Erin gathered an informal steering team and a group of interns from NC State to analyze agricultural geography of North Carolina, regional cultivation practices, and current and predicted food consumption habits, together with a number of other variables and considerations. They determined that, at present, “roughly 5% or less of the food that we consume [in the Triangle] actually comes from regional or in-state sources”—which is surprising because NC is the “tenth* leading agricultural state in the country.” Taking into account five different models for production, regional climates, yield variation, and historical consumption habits, the team calculated that the region would “only need 250,000 acres of mixed production to provide 40% of the food” for its population—“so the land is definitely there.”

Respecting some degree of variation among regions, this indicates that the region’s population “spends between $9-15 billion each year on food” while overwhelmingly consuming foodstuffs produced out of state. As Erin describes it, “That’s a big missed opportunity: billions of dollars of leaked economic activity [that could be rerouted] to businesses and farmers in the region, [which would] allow smaller, rural communities greater access into the massive food spending that happens in our cities.” Here, we see not only economic benefit, but a mechanism for societal change through renewed rural and urban connections and environmentally sustainable patterns of consumption. With these potential benefits catalogued, Project 40 moved towards the operative question: how do we do it?

In the summer of 2018, Project 40 emerged as a collective of like-minded stakeholders (e.g., local/regional governments, food industry reps, farmers, WCCE) and nonprofits (e.g., GRRO, Working Landscapes). Together, they identified possible partnerships, avenues for development, and holistic steps that could be taken to develop a more densely connected and resilient food system in NC. They assert that in order to reach the 40% by 2040 goal, the state would need an incremental, whole-system strategy to support different scales of agriculture (e.g., industrial to mid/small scale farms, community/backyard gardens) while developing sustainable practices for waste management (e.g., composting, processing) and facilitating both distribution and storage logistics. All the while recognizing that different parts of the region will operate under different constraints, for which unique action plans must be designed. 

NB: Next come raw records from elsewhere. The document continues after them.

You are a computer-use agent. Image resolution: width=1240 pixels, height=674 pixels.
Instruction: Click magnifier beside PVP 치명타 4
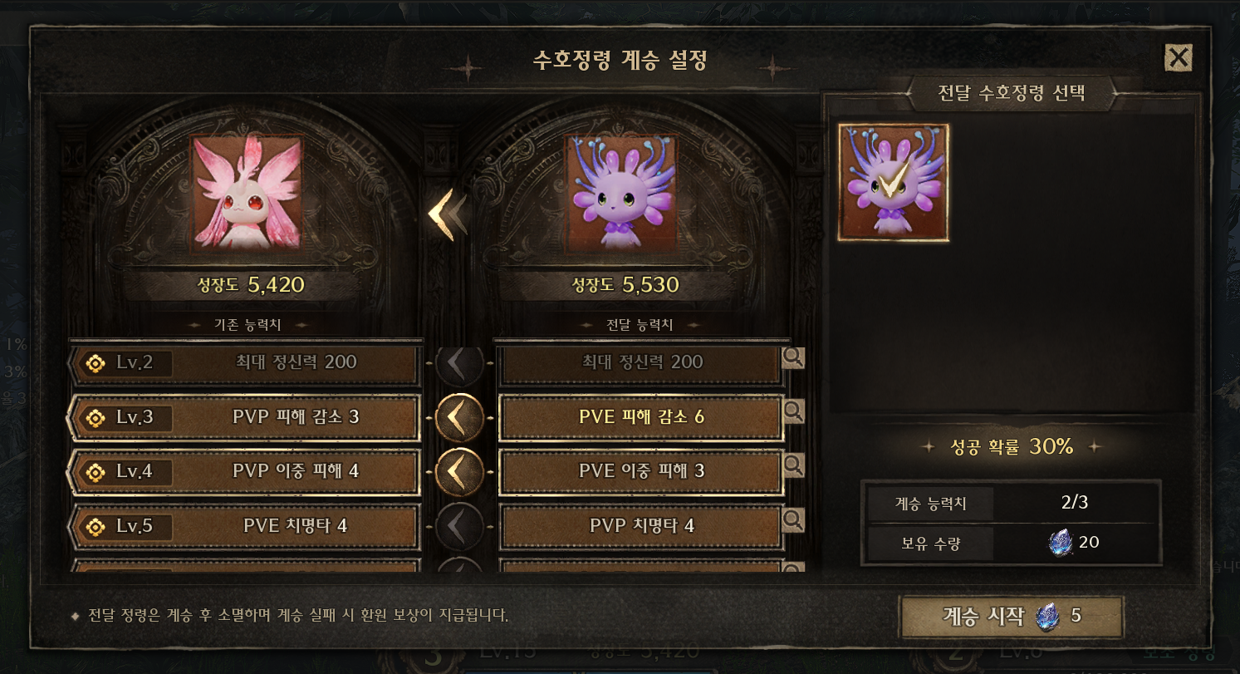(793, 520)
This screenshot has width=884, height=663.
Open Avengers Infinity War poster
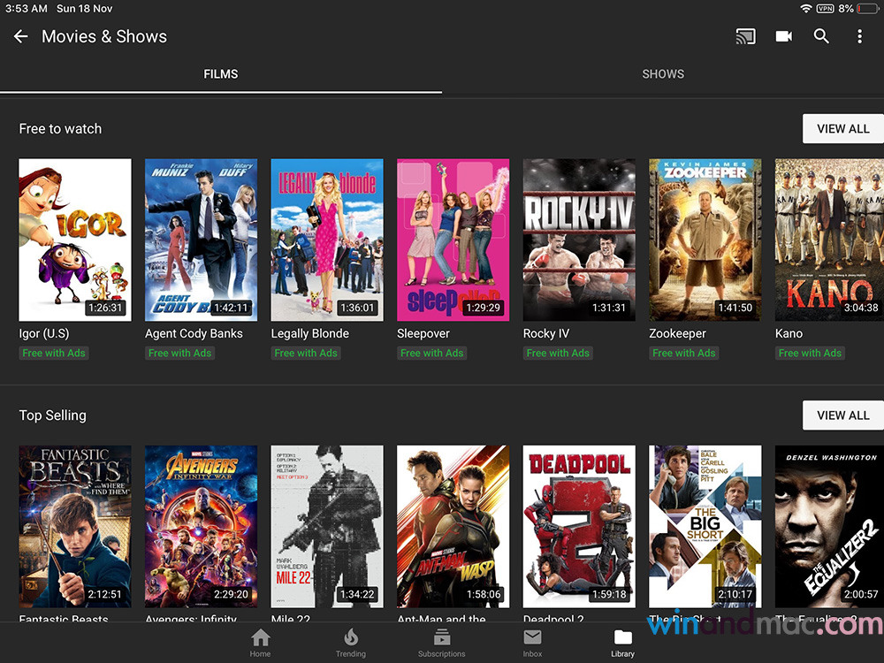(x=201, y=526)
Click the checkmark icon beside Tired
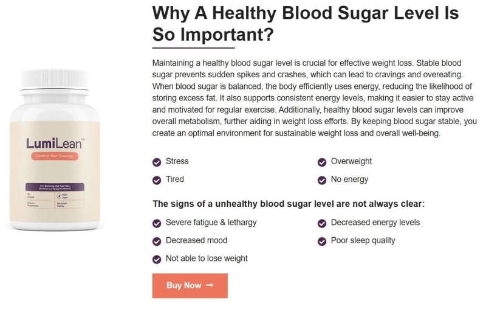 pos(157,180)
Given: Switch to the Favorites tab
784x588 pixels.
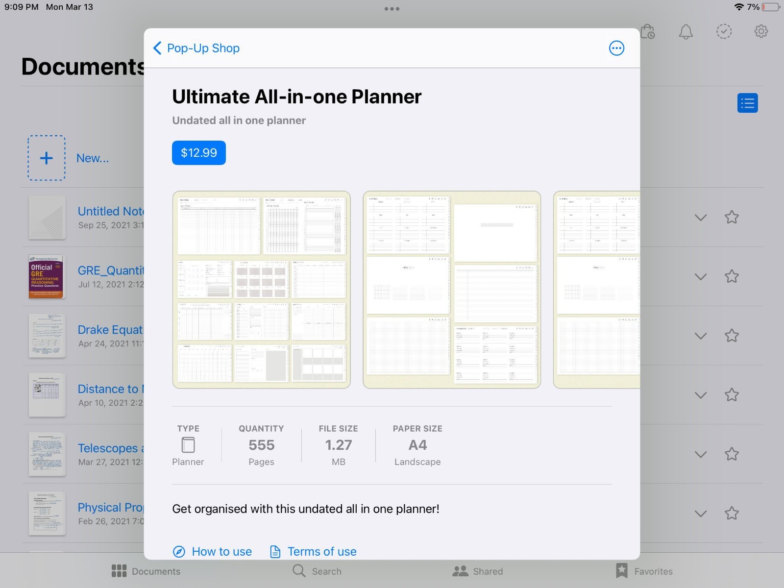Looking at the screenshot, I should pos(644,571).
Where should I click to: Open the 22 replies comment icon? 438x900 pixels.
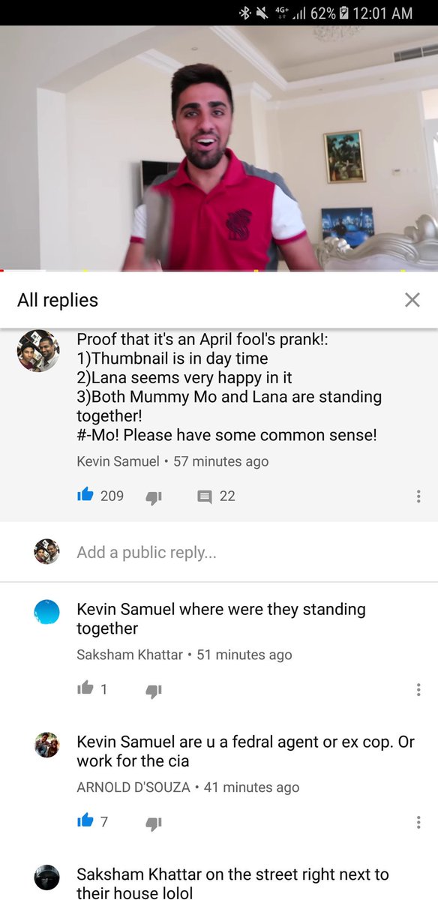pos(205,497)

After a year and a half, the collective made inroads with Kerr-Tar, Triangle, and Upper Coastal Plains Councils of Governments—and then COVID happened. For local governments, the prospects of a more closed-loop, resilient food system took a backseat to the prevailing medical crisis and economic fallout that ensued. Community Food Lab’s activities were scaled down and its members were forced to take up additional obligations. And so the work of Project 40 stalled. In the space of this hiatus, Erin has had the opportunity to reflect on the goals of the project and its future. He still has faith in the idea and strategies to implement it, but he has better come to understand what his role in its future should be.

Community Food Lab applies design-based, ecologically minded reasoning to the development of sustainable, profitable food systems. As an organization, they are not built to administer the sort of large scale coordination that the goal of Project 40 would require. Rather, their strengths rest in their analytic and creative capacities to design food systems that are well suited to a given region’s environment and economy. Project 40 can be thought of as an idea that exceeds its creator’s grasp. But this does not mean that the idea is dead. Erin is hopeful that “what we learn from COVID will lead to structural changes… where regional, economic relationships [become] the new default” and he is actively seeking out collaborators who can help amplify, and realize the ideals of Project 40.